Supreme Convoy wrote:Brand new accessory set for GI Joe...Toy caskets now available for G.I. Joe action figures
Pawtucket, R.I. – Officials at Hasbro, the world’s second largest toy manufacturer and original creator of the action figure, unveiled Monday a new line of accessories for the company’s ever-popular G.I. Joe action figures: the G.I. Joe Strongbox®, a toy casket children can use to bury an action figure that has been slain during mock combat.
“Children the world over have played with G.I. Joe since the sixties, and they know that even though Joe is one awfully darn durable soldier of justice, the fact is that whether you’re made of flesh and blood – or plastic and some mysterious gelatinous compound – nobody lives forever,” Hasbro’s vice president of marketing Bradley Nabulsi said at a recent press conference. “That’s especially true for a G.I. Joe action figure, which can really take some damage since it spends a majority of its existence buried up to its neck in sand, held underwater, or bound and dragged behind a child’s remote controlled jeep.”
Bearing the classic G.I. Joe “Real American Hero” slogan, the Strongbox® series is a line of coffins ranging in style and price from simple and inexpensive miniature pinewood boxes that closely resemble the coffins of the Old West to ornately decorated mahogany and teakwood caskets that can cost nearly as much as a G.I. Joe Humvee Armament Carrier®. Each style of casket is specifically designed to provide a comfortable everlasting resting place for either Hasbro’s classic 12-inch G.I. Joe action figures or its 8-inch Sigma series of soldiers, so long as the cause of the action figure’s expiration has not caused G.I. Joe’s plastic body to become radically mutilated or deformed.
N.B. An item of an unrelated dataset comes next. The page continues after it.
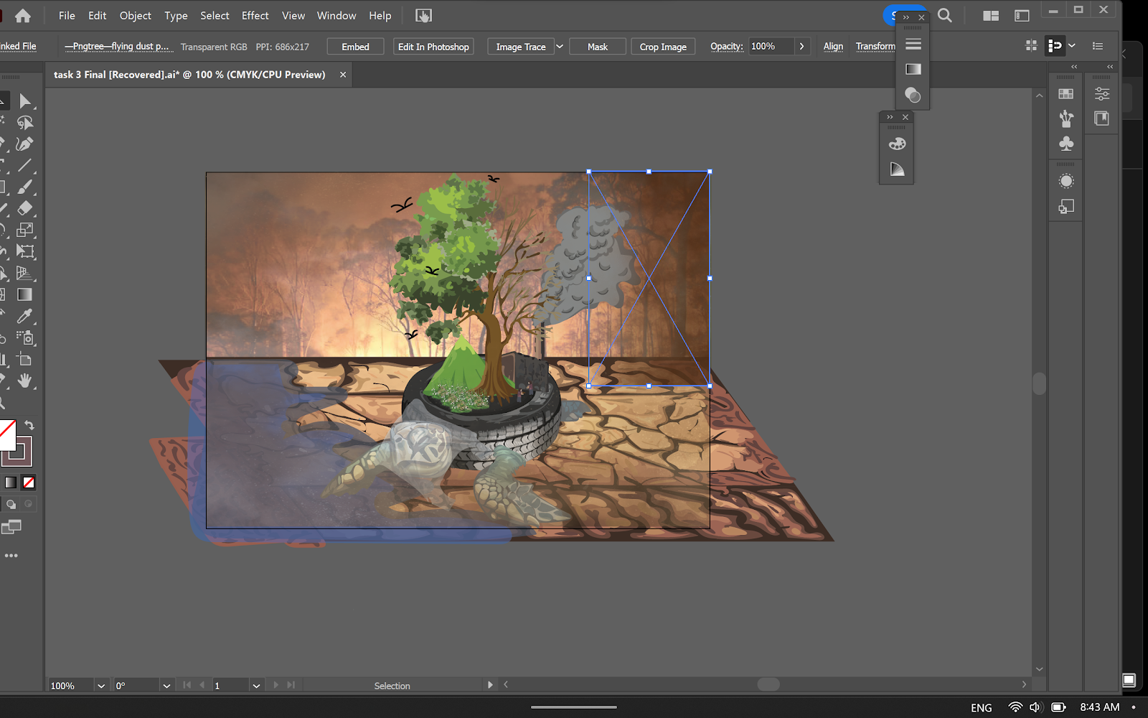Open the Color palette panel icon
Viewport: 1148px width, 718px height.
[x=897, y=144]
Nabulsi explained that a senior Hasbro toy developer came up with the idea for the Strongbox® – as well as the G.I. Joe Military Funeral Action Playset®, sold separately – after seeing his nine-year-old son struggle to construct a makeshift coffin out of popsicle sticks and model airplane glue in order to properly bury a G.I. Joe soldier whose skull was crushed when his Desert Patrol Attack Jeep® overturned unexpectedly at the top of a large sandpile.
“Until now, a child wishing to properly bury a dead G.I. Joe would have to either try to make one or use a shoebox or something, or just dig a hole and throw the G.I. Joe in it – hardly a fitting tribute for such a brave and formidable soldier,” said Hasbro’s Tony Barger, who developed the Strongbox®. “The Strongbox® is meant not only to be a fun G.I. Joe accessory, but also to teach children about showing proper respect for those who have had their guts ripped out by a crazed enemy soldier’s machete and bled to death on the battlefield while watching an entire village being burned to the ground by terrorist extremists.”
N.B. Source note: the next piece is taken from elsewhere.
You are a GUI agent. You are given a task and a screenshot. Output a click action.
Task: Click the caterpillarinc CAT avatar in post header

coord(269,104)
According to Barger, children wishing to recreate a military burial to full effect will enjoy the G.I. Joe Military Funeral Action Playset®, which will be on retail shelves before the end of the month.
“The Funeral Playset® comes with a miniature American flag which can be used to cover the coffin while one action figure (not included) can use the tiny trumpet that’s included to play “Taps” before using the three stationary action figures to fire off a twenty-one gun salute,” said Barger. “The playset also includes a military headstone, a Congressional Medal of Honor that can be buried with the dead G.I. Joe and five tiny white hankerchiefs that funeral-goers can cry or blow their nose into.”
Barger explained that modifications currently being made in the production of the actual G.I. Joe action figure itself will help children be able to more accurately recreate the experience of the death of a soldier.
“Designers are modifying G.I. Joe’s famous Kung-Fu Grip so when the action figure sustains a fatal injury, the Kung-Fu Grip locks down on the action figure’s rifle, simulating rigor mortis,” said Barger. “So now the child will get to recreate the experience of field medics having to pry the soldier’s cold, dead fingers from around his weapon.”
February 2008
Is this for real? I can't believe hasbro would make something like this.